Embeddings - runtimerevolution/labs GitHub Wiki
An embedding is a numerical representation of a real-world object, such as words, images, or videos. These representations capture the semantic meaning of the object, making them useful for various applications. For example, consider a sentence like "What is the main benefit of voting?" We can create an embedding for this sentence, represented as a vector (e.g., [0.84, 0.42, ..., 0.02]). This vector encodes the meaning of the sentence.
![]() |
|---|
| The process for turning raw data into embeddings and placing them into the vector space12 |
Embeddings can represent a wide variety of objects and data types. Common examples of things that can be embedded include:
![]() |
|---|
| Types of objects that can be embedded13 |
- Word Embeddings: These represent words in a continuous vector space.

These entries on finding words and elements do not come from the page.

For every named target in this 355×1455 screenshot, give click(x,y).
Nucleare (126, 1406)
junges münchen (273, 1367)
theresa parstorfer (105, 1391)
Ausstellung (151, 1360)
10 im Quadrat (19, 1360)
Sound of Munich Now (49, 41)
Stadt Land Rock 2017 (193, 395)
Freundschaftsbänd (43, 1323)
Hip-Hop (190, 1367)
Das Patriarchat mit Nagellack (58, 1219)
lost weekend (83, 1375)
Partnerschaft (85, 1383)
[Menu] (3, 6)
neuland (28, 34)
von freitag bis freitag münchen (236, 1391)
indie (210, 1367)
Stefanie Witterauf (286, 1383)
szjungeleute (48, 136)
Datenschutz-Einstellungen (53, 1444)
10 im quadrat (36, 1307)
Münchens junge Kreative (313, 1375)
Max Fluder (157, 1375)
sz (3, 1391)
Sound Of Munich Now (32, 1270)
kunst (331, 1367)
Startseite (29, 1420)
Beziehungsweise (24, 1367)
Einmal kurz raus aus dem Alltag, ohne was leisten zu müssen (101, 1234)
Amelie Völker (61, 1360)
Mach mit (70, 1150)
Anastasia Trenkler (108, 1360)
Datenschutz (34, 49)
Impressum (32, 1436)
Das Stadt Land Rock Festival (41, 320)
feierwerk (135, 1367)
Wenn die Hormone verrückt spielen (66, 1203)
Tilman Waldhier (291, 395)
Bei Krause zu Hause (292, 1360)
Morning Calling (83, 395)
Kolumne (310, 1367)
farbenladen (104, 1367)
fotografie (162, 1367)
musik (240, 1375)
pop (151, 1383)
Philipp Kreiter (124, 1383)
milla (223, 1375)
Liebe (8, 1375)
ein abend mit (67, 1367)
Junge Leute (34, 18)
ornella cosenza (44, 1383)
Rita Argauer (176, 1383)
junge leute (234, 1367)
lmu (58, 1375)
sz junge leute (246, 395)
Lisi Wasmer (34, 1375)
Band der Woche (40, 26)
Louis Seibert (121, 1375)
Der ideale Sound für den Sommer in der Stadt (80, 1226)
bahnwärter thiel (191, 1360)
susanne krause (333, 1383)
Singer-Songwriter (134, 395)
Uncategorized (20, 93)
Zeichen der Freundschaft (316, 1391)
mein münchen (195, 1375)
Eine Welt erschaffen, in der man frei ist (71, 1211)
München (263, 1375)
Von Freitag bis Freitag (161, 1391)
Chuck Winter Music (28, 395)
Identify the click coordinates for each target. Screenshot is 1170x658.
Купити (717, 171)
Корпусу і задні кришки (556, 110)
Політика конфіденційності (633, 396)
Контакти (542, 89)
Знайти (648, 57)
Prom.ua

Word2Vec, GloVe, and FastText are popular word embedding techniques.
- Image Embeddings: Images can be embedded into vectors, allowing us to compare and analyze them. Convolutional neural networks (CNNs) often generate image embeddings.
- Document Embeddings: These capture the meaning of entire documents or paragraphs. Doc2Vec and BERT are examples of document embedding methods.
- Graph Embeddings: Used for graph-structured data (e.g., social networks, knowledge graphs). Graph neural networks (GNNs) create graph embeddings.
- Entity Embeddings: Represent entities (e.g., users, products) in recommendation systems.
- Time Series Embeddings: Useful for time-dependent data (e.g., stock prices, sensor readings).
- Search Engines: Google uses embeddings to match text queries to relevant documents or web pages.
- Recommendation Systems: Embeddings help recommend products, movies, or music based on user preferences.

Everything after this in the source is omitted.